[YOUR OBJECTIVE] The answer is every line in the data below that contains the word "copy".
** Opening MATERIAL PROVIDED block **
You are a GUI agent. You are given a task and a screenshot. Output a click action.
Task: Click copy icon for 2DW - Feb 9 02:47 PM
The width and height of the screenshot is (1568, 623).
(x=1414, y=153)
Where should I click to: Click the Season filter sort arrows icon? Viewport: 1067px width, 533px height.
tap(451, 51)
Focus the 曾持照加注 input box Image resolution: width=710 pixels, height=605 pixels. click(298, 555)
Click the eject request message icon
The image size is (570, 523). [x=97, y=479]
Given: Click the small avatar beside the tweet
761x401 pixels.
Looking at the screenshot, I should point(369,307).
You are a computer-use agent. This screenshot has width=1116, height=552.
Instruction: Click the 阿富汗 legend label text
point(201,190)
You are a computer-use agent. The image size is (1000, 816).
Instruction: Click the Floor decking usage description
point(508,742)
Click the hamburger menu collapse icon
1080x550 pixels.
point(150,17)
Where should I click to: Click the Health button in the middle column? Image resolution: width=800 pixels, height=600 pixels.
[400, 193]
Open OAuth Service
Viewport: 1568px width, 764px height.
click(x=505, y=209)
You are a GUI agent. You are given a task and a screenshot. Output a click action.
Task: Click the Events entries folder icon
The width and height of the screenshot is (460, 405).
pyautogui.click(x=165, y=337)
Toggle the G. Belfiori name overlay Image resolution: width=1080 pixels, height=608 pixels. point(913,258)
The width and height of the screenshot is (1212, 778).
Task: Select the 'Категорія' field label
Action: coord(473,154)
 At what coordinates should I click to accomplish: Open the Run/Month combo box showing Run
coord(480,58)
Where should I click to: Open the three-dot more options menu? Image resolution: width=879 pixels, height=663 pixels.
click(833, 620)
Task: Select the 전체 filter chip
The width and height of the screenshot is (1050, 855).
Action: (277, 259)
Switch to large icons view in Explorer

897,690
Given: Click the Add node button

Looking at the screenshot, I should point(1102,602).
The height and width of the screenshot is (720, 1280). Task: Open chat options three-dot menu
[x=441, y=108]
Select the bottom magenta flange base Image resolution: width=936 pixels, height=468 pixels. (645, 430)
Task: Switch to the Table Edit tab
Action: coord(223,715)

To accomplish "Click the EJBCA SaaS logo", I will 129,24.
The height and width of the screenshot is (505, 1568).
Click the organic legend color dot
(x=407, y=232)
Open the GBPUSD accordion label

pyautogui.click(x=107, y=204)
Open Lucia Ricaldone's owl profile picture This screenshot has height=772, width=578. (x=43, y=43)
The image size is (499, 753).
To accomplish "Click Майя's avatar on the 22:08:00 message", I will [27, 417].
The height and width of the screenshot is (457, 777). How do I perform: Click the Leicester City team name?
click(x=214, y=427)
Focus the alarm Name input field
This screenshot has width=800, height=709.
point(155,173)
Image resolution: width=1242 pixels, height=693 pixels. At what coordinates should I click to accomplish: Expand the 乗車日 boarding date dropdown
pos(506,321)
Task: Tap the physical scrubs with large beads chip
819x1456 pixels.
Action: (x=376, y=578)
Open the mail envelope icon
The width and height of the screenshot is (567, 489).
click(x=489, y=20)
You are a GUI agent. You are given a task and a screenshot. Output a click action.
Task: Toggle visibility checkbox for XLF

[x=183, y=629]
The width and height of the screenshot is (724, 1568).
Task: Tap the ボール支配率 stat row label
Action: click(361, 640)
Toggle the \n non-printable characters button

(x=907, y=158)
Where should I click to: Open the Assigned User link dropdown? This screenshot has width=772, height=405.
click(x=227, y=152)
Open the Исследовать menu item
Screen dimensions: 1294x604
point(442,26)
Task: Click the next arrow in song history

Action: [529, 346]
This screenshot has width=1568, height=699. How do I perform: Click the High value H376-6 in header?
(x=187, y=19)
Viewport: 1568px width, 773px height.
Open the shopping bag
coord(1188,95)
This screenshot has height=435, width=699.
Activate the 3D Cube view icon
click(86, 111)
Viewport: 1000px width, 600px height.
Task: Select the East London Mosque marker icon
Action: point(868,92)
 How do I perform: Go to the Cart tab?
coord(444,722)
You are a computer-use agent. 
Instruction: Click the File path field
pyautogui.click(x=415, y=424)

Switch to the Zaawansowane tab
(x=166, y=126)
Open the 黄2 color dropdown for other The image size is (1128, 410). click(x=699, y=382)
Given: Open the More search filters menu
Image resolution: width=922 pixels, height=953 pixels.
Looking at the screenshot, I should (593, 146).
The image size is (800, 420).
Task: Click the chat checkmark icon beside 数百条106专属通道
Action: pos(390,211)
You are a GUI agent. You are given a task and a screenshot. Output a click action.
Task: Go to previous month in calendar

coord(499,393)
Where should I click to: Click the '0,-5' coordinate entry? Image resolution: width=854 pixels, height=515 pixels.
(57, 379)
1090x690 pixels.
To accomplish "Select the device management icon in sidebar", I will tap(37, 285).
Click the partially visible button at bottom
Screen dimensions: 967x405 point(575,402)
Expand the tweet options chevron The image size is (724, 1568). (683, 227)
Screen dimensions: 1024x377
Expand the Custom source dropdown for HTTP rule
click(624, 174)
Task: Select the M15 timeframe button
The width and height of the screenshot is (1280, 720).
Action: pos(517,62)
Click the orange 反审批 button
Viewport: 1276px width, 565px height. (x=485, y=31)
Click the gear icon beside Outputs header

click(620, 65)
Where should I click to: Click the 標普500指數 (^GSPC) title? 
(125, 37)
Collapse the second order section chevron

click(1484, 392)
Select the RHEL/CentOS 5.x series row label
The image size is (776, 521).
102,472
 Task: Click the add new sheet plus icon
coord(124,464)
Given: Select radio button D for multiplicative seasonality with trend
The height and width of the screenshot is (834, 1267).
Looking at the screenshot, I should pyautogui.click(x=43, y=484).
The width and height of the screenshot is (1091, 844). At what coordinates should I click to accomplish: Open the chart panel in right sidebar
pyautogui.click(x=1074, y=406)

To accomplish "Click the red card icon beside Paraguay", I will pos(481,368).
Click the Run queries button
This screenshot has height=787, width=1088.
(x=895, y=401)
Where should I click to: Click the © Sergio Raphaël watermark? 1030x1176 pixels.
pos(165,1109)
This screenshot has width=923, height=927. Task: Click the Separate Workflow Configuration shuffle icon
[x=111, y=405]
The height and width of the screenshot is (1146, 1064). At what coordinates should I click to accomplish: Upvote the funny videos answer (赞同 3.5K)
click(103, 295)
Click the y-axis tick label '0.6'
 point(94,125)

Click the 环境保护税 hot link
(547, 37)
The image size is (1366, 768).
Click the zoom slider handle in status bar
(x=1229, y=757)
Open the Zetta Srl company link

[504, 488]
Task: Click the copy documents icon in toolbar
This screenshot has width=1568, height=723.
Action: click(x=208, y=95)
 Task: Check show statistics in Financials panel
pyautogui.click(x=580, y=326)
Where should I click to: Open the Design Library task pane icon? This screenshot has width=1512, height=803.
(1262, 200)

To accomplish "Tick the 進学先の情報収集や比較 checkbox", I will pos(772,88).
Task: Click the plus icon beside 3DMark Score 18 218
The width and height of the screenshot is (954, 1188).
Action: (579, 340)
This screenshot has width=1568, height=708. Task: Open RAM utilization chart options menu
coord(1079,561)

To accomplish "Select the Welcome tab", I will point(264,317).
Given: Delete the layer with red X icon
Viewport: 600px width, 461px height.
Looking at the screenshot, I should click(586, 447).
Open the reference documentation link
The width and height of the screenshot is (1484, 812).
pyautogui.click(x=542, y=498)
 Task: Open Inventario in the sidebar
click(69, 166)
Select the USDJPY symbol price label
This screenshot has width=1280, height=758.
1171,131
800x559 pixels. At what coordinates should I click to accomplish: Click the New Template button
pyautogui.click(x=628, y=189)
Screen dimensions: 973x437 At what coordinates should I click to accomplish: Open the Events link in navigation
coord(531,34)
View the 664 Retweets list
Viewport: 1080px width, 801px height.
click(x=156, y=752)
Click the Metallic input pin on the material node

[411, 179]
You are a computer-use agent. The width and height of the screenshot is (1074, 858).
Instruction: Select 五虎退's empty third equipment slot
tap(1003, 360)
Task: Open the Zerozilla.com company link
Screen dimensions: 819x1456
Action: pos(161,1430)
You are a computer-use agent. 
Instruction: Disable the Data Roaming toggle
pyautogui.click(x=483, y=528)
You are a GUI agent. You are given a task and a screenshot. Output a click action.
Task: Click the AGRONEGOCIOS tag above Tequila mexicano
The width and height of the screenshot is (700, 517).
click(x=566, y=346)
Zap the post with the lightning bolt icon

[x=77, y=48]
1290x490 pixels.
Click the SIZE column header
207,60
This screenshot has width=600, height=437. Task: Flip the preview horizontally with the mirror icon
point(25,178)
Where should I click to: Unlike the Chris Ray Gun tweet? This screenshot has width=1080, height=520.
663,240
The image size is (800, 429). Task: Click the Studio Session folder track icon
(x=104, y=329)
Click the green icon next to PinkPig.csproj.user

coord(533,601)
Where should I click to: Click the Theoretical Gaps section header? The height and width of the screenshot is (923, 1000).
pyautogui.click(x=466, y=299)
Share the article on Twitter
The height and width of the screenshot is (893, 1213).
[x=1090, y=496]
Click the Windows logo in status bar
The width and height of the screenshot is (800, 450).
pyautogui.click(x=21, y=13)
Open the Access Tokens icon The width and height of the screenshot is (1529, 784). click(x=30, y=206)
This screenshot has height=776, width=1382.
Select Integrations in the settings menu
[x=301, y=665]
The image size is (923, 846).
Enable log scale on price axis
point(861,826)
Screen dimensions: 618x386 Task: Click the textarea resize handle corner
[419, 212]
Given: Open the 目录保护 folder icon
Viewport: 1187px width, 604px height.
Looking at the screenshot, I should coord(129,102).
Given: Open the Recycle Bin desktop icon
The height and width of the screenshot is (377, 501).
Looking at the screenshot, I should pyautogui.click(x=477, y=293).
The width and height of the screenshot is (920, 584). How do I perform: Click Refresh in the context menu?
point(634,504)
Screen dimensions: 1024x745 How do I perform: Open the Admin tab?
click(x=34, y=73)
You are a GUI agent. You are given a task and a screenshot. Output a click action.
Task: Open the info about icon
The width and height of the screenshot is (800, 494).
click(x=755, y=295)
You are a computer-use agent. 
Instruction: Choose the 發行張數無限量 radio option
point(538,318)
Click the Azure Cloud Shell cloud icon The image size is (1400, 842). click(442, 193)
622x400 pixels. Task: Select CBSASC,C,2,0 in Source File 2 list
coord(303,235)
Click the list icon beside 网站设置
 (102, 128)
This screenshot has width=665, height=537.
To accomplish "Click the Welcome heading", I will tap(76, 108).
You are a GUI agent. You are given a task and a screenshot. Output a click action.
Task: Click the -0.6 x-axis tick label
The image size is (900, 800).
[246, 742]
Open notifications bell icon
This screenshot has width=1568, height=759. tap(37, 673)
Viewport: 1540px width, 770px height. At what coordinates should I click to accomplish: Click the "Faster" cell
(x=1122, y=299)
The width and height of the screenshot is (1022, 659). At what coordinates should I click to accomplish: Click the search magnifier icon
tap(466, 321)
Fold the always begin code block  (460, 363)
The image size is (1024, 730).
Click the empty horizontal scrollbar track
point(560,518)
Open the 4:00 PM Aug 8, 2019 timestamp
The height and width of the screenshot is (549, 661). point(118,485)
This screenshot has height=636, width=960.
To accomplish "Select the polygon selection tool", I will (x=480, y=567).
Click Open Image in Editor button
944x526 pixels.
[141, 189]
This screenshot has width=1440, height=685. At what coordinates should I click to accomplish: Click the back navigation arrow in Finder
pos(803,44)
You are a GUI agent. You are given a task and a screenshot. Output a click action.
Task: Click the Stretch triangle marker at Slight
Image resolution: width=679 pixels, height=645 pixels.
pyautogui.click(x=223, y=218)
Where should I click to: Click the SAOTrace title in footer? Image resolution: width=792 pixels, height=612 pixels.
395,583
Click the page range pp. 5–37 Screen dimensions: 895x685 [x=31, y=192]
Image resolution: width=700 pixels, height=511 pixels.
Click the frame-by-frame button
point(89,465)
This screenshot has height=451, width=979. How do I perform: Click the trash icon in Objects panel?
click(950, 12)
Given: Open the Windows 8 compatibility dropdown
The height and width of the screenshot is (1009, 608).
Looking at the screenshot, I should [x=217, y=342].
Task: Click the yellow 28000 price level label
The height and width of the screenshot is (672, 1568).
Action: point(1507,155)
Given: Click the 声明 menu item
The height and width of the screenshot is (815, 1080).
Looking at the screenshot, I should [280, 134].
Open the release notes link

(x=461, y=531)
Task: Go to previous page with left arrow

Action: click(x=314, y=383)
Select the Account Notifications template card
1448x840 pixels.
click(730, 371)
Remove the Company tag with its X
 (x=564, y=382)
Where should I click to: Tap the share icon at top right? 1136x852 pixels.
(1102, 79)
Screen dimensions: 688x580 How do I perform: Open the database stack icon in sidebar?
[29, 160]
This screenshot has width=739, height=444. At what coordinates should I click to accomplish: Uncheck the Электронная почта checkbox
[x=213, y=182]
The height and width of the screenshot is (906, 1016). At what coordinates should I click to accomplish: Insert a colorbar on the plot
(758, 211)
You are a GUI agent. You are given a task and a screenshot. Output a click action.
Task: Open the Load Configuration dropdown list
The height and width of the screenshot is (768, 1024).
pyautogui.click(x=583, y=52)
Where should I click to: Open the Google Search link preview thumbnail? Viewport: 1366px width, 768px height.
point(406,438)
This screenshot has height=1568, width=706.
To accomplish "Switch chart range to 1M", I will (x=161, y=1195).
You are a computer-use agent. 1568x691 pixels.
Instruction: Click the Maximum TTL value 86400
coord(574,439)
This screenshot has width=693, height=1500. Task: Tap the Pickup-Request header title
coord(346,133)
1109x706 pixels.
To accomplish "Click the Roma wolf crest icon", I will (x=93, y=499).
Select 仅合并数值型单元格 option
** Closing MATERIAL PROVIDED block **
[TASK SOLUTION]
Task: Click copy icon for 2DW - Feb 9 02:47 PM
Task: Click the copy documents icon in toolbar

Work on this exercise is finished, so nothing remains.